* _出題_
カルラの最期を描いた文章のうち、「ギン!と気合をこめて巨人にガンを飛ばしたハンネス!!」から「く叱責します。ハンネスの涙ながらの告白。」までの部分を（両端を含む）書き写しなさい。その際、「巨人」はすべて「怪物」に置き換えること。

カルラに泣いて頼まれたハンネスさん、ここが正念場です。逃げて確実に2人だけ助けるか、戦って全員助けるか。
ハンネスさんはここでググッと力を込めて、手にした刀を握り直します。やるのか?やるのか酔っぱらい!
ギン!と気合をこめて巨人にガンを飛ばしたハンネス!!
巨人と目があった途端
「ブル・・・」
あいたたた、完全に目から力がなくなっちゃいました。蒼白な顔でエレンとミカサを担ぎあげると、その場に背を向けて後退!見送るカルラは安堵して「ありがとう・・・」。母さん美人です。
悲劇のヒロインとして満足気に死ぬのかと思いきや、そこでカルラのの脳裏に突如蘇ったのはこれまでの日常の一コマ。家族団らんの食卓風景でした。遠ざかっていく子供たち、それと一緒に遠くなる日常。カルラは思わず「行かないで・・・」と本音を漏らしますが、叫ぶまいと必死で口を手で覆います。
母としての強さ、そして人間としての弱さ。わずか数ページの間でしたが、物語を完全に主導していたカルラは、巨人につまみ上げられ、手のひらで握りつぶされ、口から盛大に血を吐いて絶命。ゆっくりと巨人に噛み砕かれ、胃の中へ送られました。服ごと。どうやら巨人は人間を食べるときに服を剥く習性はないようですが、邪魔じゃないのでしょうか? ガンツで出てきた巨人型宇宙人は、人間を捕まえて食べるのに服を薬液で溶かして裸にしてましたね。
ミカサはカルラの捕食シーンで顔を背けましたが、エレンはそれを目に焼き付けるように凝視していました。ハンネスの背中で。
安全な場所まで来てエレンはハンネスの肩から降りると、当然激しく叱責します。ハンネスの涙ながらの告白。
「お前の母さんを助けられなかったのは、お前に力がなかったからだ・・・」
「オレが巨人に立ち向かわなかったのは・・・オレに勇気がなかったからだ・・・すまない・・・」
大の大人に泣いて謝られたエレン少年。拳の持って行きどころがありません。
一方ミカサはあまり感情的になる様子がなく、その代わりにズキズキと頭痛を感じていました。

要素とテキスト位置のデータ:
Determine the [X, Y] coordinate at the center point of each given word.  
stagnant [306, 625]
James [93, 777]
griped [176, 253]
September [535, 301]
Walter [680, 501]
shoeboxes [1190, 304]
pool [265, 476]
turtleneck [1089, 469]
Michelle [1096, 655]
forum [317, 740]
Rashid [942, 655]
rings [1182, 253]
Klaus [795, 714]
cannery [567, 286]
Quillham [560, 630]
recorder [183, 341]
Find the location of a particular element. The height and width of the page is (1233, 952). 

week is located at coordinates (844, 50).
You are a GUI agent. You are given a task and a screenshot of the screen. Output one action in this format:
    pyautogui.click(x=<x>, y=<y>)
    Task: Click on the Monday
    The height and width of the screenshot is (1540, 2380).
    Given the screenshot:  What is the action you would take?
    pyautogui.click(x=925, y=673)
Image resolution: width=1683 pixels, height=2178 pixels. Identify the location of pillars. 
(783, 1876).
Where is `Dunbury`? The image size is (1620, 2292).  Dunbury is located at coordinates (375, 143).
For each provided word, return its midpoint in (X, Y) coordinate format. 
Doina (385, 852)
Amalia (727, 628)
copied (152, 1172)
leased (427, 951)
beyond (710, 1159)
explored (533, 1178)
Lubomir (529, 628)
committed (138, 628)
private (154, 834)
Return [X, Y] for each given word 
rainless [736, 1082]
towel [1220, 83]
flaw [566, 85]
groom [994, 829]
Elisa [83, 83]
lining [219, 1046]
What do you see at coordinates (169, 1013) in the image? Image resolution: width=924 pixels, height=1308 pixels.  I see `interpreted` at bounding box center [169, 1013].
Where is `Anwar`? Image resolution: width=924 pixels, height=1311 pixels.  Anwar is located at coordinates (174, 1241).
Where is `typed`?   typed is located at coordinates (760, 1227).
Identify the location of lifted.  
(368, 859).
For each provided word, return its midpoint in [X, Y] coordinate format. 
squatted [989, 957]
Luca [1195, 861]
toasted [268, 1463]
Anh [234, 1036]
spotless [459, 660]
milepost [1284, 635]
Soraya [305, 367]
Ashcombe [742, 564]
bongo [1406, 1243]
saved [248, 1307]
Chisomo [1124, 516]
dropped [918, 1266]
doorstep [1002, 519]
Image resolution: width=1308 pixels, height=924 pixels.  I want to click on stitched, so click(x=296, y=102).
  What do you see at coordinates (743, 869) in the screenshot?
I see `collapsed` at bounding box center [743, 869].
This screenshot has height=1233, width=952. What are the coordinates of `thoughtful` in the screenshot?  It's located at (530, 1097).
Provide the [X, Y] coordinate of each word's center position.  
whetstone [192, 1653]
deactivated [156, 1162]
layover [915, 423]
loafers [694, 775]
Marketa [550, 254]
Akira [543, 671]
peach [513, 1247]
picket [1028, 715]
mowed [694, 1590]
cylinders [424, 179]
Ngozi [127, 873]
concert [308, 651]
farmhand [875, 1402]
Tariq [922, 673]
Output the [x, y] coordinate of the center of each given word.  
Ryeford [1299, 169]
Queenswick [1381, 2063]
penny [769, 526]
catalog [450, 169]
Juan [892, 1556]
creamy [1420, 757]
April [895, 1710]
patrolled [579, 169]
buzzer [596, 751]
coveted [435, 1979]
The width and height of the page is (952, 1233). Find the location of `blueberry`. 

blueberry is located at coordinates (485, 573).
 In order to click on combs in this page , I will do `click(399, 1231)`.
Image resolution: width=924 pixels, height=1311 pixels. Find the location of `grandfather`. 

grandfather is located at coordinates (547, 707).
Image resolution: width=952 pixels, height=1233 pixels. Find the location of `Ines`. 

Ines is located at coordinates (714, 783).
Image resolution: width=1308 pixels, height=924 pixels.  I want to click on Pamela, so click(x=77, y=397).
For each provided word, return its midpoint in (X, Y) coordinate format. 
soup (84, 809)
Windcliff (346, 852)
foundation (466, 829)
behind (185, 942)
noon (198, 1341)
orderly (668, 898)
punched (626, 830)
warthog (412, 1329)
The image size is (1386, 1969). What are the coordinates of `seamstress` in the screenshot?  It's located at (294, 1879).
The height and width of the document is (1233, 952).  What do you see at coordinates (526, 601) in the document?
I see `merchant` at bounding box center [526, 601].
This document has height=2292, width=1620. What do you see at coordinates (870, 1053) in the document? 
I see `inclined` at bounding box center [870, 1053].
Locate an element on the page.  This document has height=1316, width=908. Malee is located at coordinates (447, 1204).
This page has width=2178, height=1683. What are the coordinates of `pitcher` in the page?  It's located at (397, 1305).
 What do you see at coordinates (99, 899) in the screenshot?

* _解答例_
ギン!と気合をこめて怪物にガンを飛ばしたハンネス!!
怪物と目があった途端
「ブル・・・」
あいたたた、完全に目から力がなくなっちゃいました。蒼白な顔でエレンとミカサを担ぎあげると、その場に背を向けて後退!見送るカルラは安堵して「ありがとう・・・」。母さん美人です。
悲劇のヒロインとして満足気に死ぬのかと思いきや、そこでカルラのの脳裏に突如蘇ったのはこれまでの日常の一コマ。家族団らんの食卓風景でした。遠ざかっていく子供たち、それと一緒に遠くなる日常。カルラは思わず「行かないで・・・」と本音を漏らしますが、叫ぶまいと必死で口を手で覆います。
母としての強さ、そして人間としての弱さ。わずか数ページの間でしたが、物語を完全に主導していたカルラは、怪物につまみ上げられ、手のひらで握りつぶされ、口から盛大に血を吐いて絶命。ゆっくりと怪物に噛み砕かれ、胃の中へ送られました。服ごと。どうやら怪物は人間を食べるときに服を剥く習性はないようですが、邪魔じゃないのでしょうか? ガンツで出てきた怪物型宇宙人は、人間を捕まえて食べるのに服を薬液で溶かして裸にしてましたね。
ミカサはカルラの捕食シーンで顔を背けましたが、エレンはそれを目に焼き付けるように凝視していました。ハンネスの背中で。
安全な場所まで来てエレンはハンネスの肩から降りると、当然激しく叱責します。ハンネスの涙ながらの告白。